Bar Chart - Positive, negative, neutral

ChatGPT color codes the graph in the traditional green and red for positive and negative, but you can always tweak the color scheme as needed. One example of this is done by saying:

"Recreate this graph where positive is blue, negative is black, and neutral is grey."

The following are additional visualizations of this data and the prompts that were used to create them.

"Create a histogram showing the distribution of polarity scores." or "Create a histogram showing the distribution of subjectivity scores."

Polarity Distribution Histogram

"Create a scatter plot illustrating the relationship between polarity and subjectivity."

Scatterplot - Polarity vs Subjectivity

"Create a pie chart that demonstrates what percent of the tweets are sarcastic vs serious."

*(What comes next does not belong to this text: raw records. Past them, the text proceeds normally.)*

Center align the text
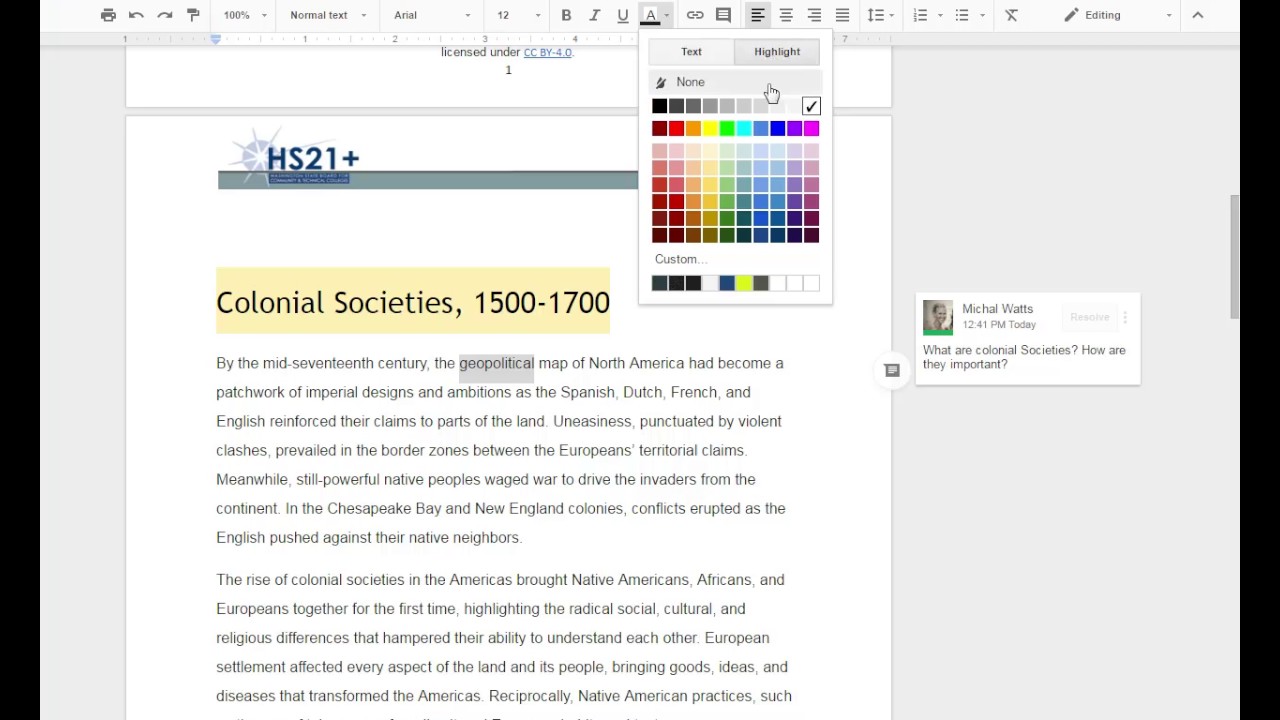Screen dimensions: 1280x720 pos(786,15)
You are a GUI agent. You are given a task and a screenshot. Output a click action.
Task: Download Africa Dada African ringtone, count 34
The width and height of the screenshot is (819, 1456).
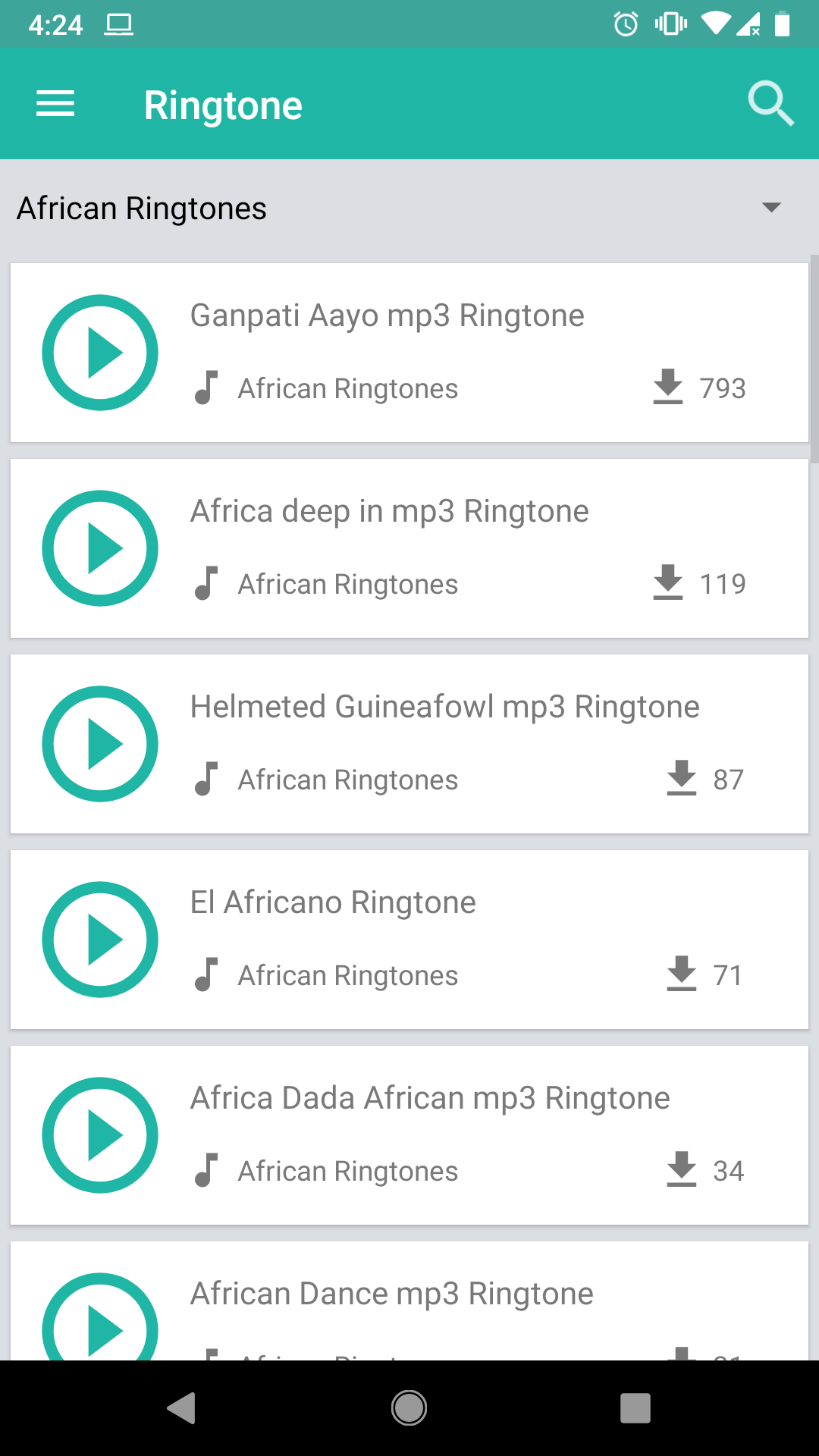pyautogui.click(x=682, y=1169)
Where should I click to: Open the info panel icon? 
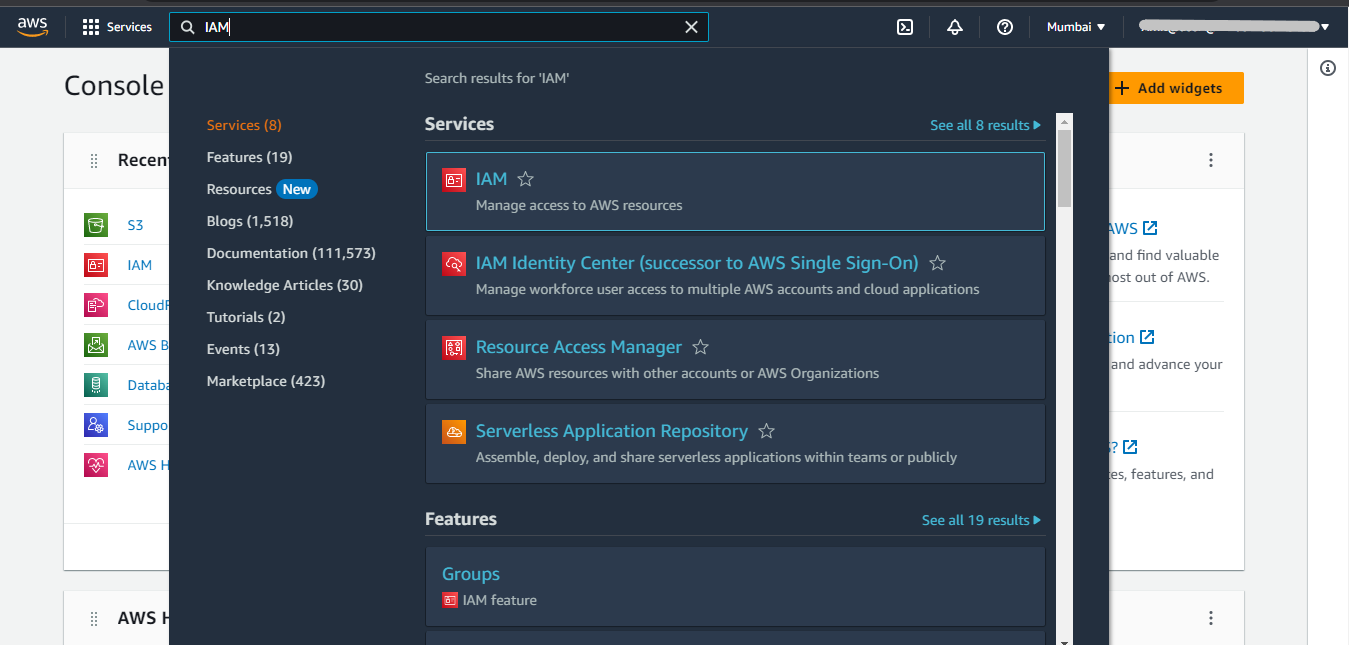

Pie Chart: Distribution of Sarcastic vs Serious/Neutral Tweets

Article Analysis

ChatGPT can also perform analysis on articles. One example of doing so is by asking the GPT to "Conduct a full sentiment analysis of this article."

You could also ask, "According to this article, how do students at BYU feel about generative AI?" Each of these prompts results in an in-depth analysis that provides evidence from the text to respond to your query.

After finding specific results, you can graph those results as mentioned previously. For example we said, "Create a donut chart that represents the above analysis."

Donut Chart: Sentiments of BYU Students towards Generative AI

ChatGPT quickly created a visually appealing chart to demonstrate the sentiment of the article. These same steps can be completed with other articles or papers to explore how ChatGPT can be a tool for sentiment analysis.